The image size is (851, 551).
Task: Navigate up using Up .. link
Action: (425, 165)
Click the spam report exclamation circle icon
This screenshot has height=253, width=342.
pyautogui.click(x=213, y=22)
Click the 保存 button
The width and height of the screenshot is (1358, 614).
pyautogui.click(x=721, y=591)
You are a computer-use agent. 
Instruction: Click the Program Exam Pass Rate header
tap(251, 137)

* * *

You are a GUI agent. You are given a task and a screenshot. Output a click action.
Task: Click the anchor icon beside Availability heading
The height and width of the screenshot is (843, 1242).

--

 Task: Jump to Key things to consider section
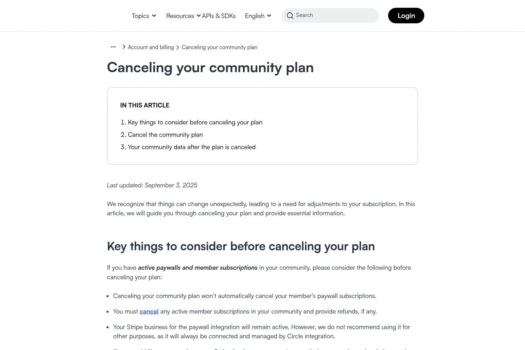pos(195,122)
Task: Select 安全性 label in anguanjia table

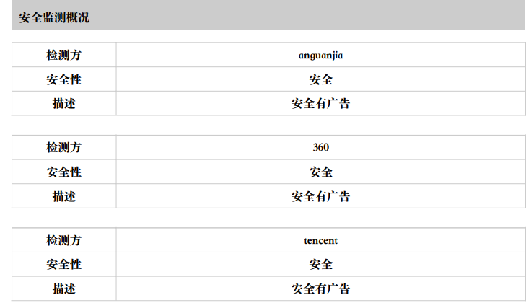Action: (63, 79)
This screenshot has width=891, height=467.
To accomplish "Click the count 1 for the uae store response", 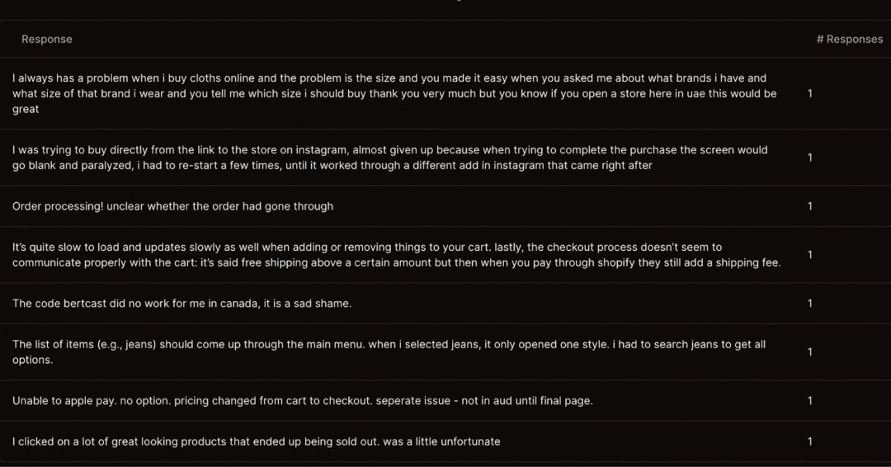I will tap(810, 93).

Work instruction:
Look above for the line with "Task: Click the" and the line with "The height and". Write out those two lines and all the lines between them, exactly, and no others.

Exercise result:
Task: Click the anchor icon beside Availability heading
The height and width of the screenshot is (843, 1242).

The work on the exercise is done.